“Hantu kok merokok,” kata Pak Wanto pendek.
“Jadi Pak Wanto pernah melihat hantu?” Warsono semakin penasaran.
Lagi-lagi Pak Wanto hanya tersenyum, sambil menyalakan sebatang rokok dia mengajak Warsono keliling kampung dan melewati kuburan, mengambil jalur sebelah kanan sehingga tidak melewati rumahnya.
Warsono berjalan mengikuti Pak Wanto, sambil terus mengajak berbincang, mungkin untuk menghilangkan rasa takut.
Di dekat makam, pak Wanto berhenti sejenak, memperhatikan area makam dan memperhatikan pohon di tengah makam, yang ada lincak atau bangku kayunya. Dirinya seringkali tengah malam duduk sambil merokok di situ.
“Sepertinya ada sesuatu yang bergerak di bawah pohon itu,” Pak Wanto menggoda Warsono.
Warsono diam ketakutan, dan tubuhnya menempel di tubuh Pak Wanto. Lalu dalam sekejap Warsono lari kencang sambil teriak keras.
“Hantu…. Hantuuuuuu,” seru Warsono sambil lari.
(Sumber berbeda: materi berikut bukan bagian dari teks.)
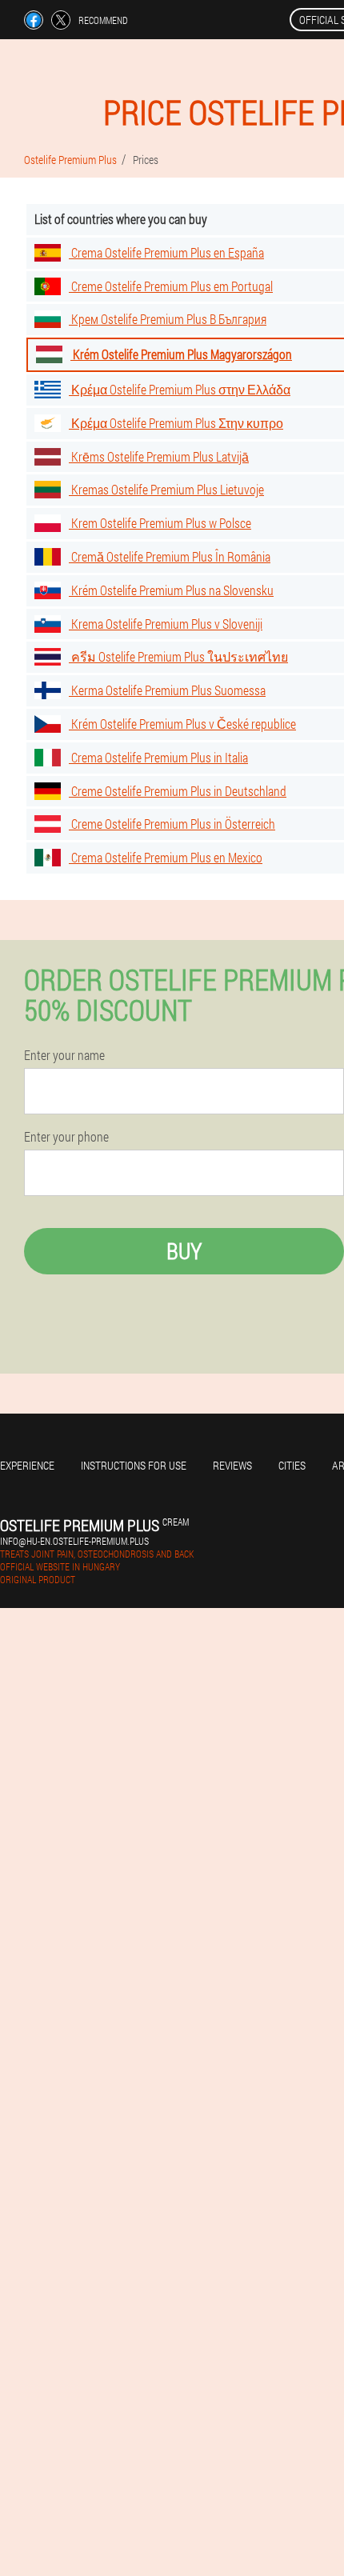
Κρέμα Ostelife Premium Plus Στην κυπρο (176, 422)
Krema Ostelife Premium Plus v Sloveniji (165, 623)
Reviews (232, 1465)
Pak Wanto tertawa dan kembali ke pos ronda.
***
SETELAH beberapa puluh tahun menjadi juru kunci, jarang ada warga kampung yang bermain di makam. Hanya kalau siang hari terkadang ada sejumlah warga duduk di dekat makam, di luar pagar dinding makam, di bawah pohon.
Mungkin merasa semilir jika siang hari, sambil ngobrol duduk di bawah pohon meski di dekat makam. Hampir tidak ada warga kampung yang mengajak ngobrol Pak Wanto sambil duduk di lincak yang ada di tengah makam.
Biasanya, kalau berbincang dengan Pak Wanto di teras rumahnya yang menghadap ke jalan, tidak langsung menghadap ke makam.
Namun belakangan ini ada seorang anak muda, usianya belum genap 30 tahun, sering mengajak ngobrol Pak Wanto, sore hari atau malam hari sambil duduk di atas lincak di tengah makam. Anak muda ini, tidak seperti warga kampung lainnya, tidak merasa takut malam hari duduk di tengah makam.